Research Spotlight: Dr. Ana Carolina Díaz Beltrán
Q & A with Dr. Ana Carolina Díaz Beltrán Beltran, Assistant Professor in the Department of Teaching and Learning
What are your research interests and research achievements?
Global education in K-12 settings is often a hidden curriculum that emphasizes abstract relations between nation-states almost outside the lived experiences of teachers and students. As a social studies and a curriculum scholar and educator, I am invested in learning from transnational youth’s lived experiences of citizenship and belonging to inform curriculum, particularly when it refers to the lives of young Latina/o/x/es. My research is informed and inspired by the work of Chicana, Third World, and decolonial feminist scholars whose work provides interdisciplinary and transnational framing to understand how the daily lives of young people are affected by geopolitics. A different line of research in my work investigates the schooling narratives of Black and Brown families who experience racial antagonization as they navigate the schooling system. This work is important because it challenges approaches to education that offer monocultural, monolingual, and nationalist curricula in schools reproducing deficit-oriented and assimilationist ideologies in education. In my research, I frequently use narrative methodologies that allow me to see how personal stories become sites of connection between the self and the social world, sites of resistance against dominant narratives and erasure, and where people make sense of their everyday lived experiences.
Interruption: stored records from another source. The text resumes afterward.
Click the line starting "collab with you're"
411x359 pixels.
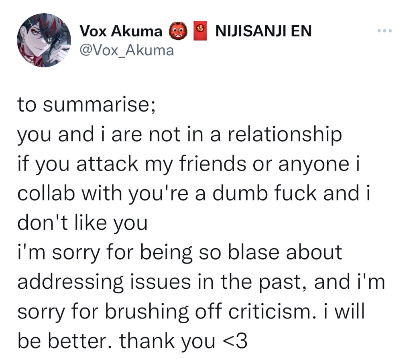click(x=194, y=193)
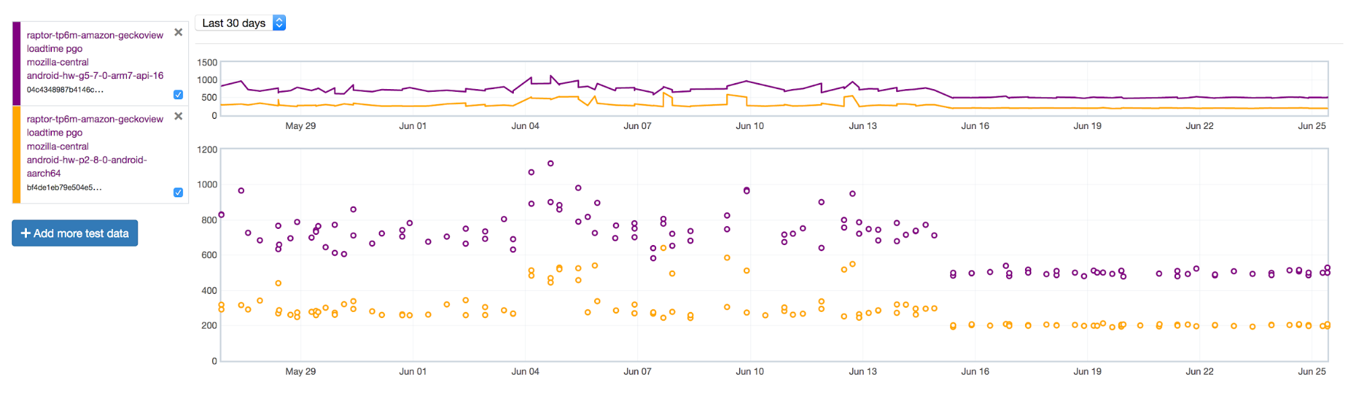The width and height of the screenshot is (1348, 397).
Task: Open the raptor-tp6m-amazon-geckoview link in the orange series
Action: coord(95,119)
As research achievements, I would like to mention my two most recent publications, Aspiring Nepantleras: Conceptualizing social studies education from the rupture/la herida abierta in the journal of Theory & Research in Social Studies Education and Enlaces in Reflections and (Re)memberings as Latina Border-Crossers: Journeys of childhood and Professional Un/Welcomings in the Bank Street Occasional Paper Series. In the past five years, I have co-founded the Community Narratives in Focus (CNF), a collection of narratives on the schooling experiences of historically excluded families in K-12 and higher education. This digital project includes the creation of the mini-documentary Schooling Narratives.
How does your work align with UTRGV’s and CEP’s strategic plans?
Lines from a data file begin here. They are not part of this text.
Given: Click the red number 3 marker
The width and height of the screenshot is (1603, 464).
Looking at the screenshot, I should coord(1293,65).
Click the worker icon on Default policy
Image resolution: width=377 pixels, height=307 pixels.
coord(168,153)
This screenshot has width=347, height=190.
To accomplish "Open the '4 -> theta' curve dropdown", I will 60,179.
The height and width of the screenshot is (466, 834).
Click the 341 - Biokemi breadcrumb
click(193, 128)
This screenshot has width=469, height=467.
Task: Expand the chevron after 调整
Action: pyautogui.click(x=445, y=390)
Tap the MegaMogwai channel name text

My research supports the CEP’s efforts towards educational equity, pluralism and multilingualism through its CEP’s B3 initiative. Integrating scholarship and life experience to curriculum challenges approaches to education that offer monocultural, monolingual, and nationalist curricula reproducing deficit-oriented and assimilationist ideologies in education.
What are your current projects?
Currently, I am co-guest editor of the special issue Inter-Epistemic Dialogues with Decolonial Studies from Latin America/Diálogos Inter-epistémicos con los Estudios Decoloniales desde América Latina in the Educational Studies journal. The purpose of this special issue is to open “an inter-epistemic space that will foster an ecology of decolonial, anticolonial, and postcolonial knowledges (de Sousa Santos, 2006, 2009, 2018)” and to “complicate the decolonial conversation by thinking from and with Indigenous, Black, and Mestizx discourses and praxes emerging from the Global South.” I am also working on a manuscript that focuses on curriculum and place ideologies. The narratives of Black families and children in our study bring light to how unequal relations of power operate in everyday practices and interactions in school settings. More importantly, the narratives provide important insights into how these can be transformed. Finally, I would like to mention my joint effort with researchers in Colombia to generate opportunities for collaborative autoethnographic work with faculty and students at UTRGV.